SELECTED PASSAGE:
━━━━━━━━━━━━━━━━━━━━━━━━━━━━━━

And we want to participate that, mostly because we have been solving the exact same problem ourselves. We wrote an operator for etcd specifically just so that we can handle these disruptions without losing data, et cetera. And we don't want to create too much cyclic dependencies between etcd and Kubernetes as well. So we want to keep this stack pretty lean.

And that's where the etcd-operator itself is pretty promising. And in terms of stuff like networking, I would say that any company that is running on bare metal at this scale pretty much has their own networking stack. That is, that has completely nothing to do with anything out there in the cloud-native ecosystem right now.

So a lot of our workloads, whatnot, we don't use kube-dns, right? We don't use anything like Flannel for the vast majority of our workloads. So a lot of our network stack is pretty much flat, data-center-routable networking, where any pod can be routable to any other pod with an IP address directly.

ABDEL SGHIOUAR: Got it. So what are your thoughts, then, on-- I think you probably have seen it. There is a movement-- I don't know if it's a movement. But we announced last year that we can do 65,000 nodes. And part of this announcement was moving towards Spanner.

━━━━━━━━━━━━━━━━━━━━━━━━━━━━━━

STORED DATA:

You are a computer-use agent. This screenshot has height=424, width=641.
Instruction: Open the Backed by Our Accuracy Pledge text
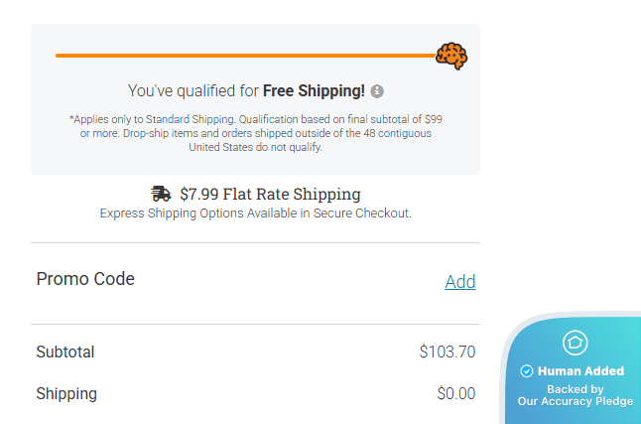pyautogui.click(x=575, y=395)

━━━━━━━━━━━━━━━━━━━━━━━━━━━━━━

TASKS AND EXERCISES:
1. Answer these questions using the interview excerpt on etcd and Kubernetes networking.
(a) For what purpose did the speaker's team write an operator for etcd?
(b) Which DNS service does the speaker say they don't use for many of their workloads?
(c) How many nodes did last year's announcement say could be reached?
2. Resume the interview excerpt on etcd and Kubernetes networking, starting right after its last sentence.
The data above is separate from the interview excerpt on etcd and Kubernetes networking.

WRITTEN ANSWERS:
1.
(a) To handle disruptions without losing data.
(b) kube-dns.
(c) 65,000 nodes.

2.
I know that Spanner is not something that exists on prem. But what are your thoughts on that, moving away from etcd altogether?

RONAK NATHANI: Our thoughts on this are we would love to do that at some point. In fact, this is a question that was pretty popular, I would say, or a topic that was very popular at KubeCon North America in fall last year. Most of the teams we spoke with who run Kubernetes at any decent scale basically came back and said the same thing, where now our bottleneck is etcd.

Small, couple hundred node clusters, they just don't cut it for something that we are running, where you have machines on the order of six digits. So we want to be able to run or replace etcd, where we can push the boundaries of how big a cluster can get. Now, some of the things that Ahmet mentioned, because we have this control over how we manage the entire control plane, plus the database, today, what we do is we shard events into a separate etcd cluster, just so that we can scale that part.

But because we don't use several components within Kubernetes-- and that's by choice-- for example, kube-dns or CoreDNS or Kubernetes services-- that's a design choice where we don't want to use some of these objects as part of our application ecosystem because several-- for example, service discovery, network policy, et cetera-- these kind of things run at a global scale for us. So because we don't use these things, it takes away that load from API server as it etcd

But it also means, because we run large clusters, we need certain large objects, like number of nodes, number of pods. So in general, I would say if there are open-source alternatives available to etcd which allows us to scale the cluster way beyond what we can do today, that would be of lots of interest not just at LinkedIn, but also some of the other folks we have spoken to. And the Spanner part, I wish it was available.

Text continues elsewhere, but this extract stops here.